EXERCISE REQUIREMENTS: Isolate every line in the data with the string "toolbar" and copy it.
*** RECORDS SUPPLIED Section Begins ***
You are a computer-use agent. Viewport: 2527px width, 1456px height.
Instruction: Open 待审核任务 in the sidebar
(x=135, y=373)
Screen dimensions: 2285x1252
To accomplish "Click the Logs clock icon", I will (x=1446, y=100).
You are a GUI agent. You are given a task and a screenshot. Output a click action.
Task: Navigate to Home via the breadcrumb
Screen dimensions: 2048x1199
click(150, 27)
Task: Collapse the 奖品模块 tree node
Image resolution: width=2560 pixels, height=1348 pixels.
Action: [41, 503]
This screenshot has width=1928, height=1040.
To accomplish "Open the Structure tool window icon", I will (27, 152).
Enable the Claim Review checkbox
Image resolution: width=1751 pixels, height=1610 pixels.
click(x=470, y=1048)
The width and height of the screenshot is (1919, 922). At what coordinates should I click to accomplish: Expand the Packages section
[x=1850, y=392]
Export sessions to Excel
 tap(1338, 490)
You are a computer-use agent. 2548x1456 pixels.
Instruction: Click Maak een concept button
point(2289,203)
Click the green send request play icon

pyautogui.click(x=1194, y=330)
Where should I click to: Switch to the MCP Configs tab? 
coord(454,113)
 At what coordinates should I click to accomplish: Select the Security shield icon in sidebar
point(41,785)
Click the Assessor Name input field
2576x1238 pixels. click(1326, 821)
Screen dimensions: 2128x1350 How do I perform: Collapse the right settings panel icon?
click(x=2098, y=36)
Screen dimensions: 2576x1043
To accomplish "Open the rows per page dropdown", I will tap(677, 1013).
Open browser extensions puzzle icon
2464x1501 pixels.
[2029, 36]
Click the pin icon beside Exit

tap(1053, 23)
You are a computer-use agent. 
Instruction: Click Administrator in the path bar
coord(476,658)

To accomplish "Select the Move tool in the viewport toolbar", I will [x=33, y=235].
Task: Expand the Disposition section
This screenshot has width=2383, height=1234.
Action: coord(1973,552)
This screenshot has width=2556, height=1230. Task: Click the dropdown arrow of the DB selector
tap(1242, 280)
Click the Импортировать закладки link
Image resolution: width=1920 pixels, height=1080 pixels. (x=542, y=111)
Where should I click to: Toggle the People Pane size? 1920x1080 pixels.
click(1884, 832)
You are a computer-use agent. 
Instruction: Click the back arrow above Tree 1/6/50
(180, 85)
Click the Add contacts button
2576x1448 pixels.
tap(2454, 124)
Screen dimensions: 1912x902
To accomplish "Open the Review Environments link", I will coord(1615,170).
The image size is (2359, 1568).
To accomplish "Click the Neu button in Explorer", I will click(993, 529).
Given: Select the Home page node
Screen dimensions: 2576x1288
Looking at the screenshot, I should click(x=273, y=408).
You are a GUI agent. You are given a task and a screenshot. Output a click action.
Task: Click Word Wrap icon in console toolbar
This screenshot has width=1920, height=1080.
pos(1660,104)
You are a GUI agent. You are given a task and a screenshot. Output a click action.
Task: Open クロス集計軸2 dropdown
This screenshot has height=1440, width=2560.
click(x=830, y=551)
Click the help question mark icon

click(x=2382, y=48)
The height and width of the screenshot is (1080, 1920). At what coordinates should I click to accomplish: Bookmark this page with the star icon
*** RECORDS SUPPLIED Section Ends ***
TASK ANSWER:
To accomplish "Select the Move tool in the viewport toolbar", I will [x=33, y=235].
Task: Click Word Wrap icon in console toolbar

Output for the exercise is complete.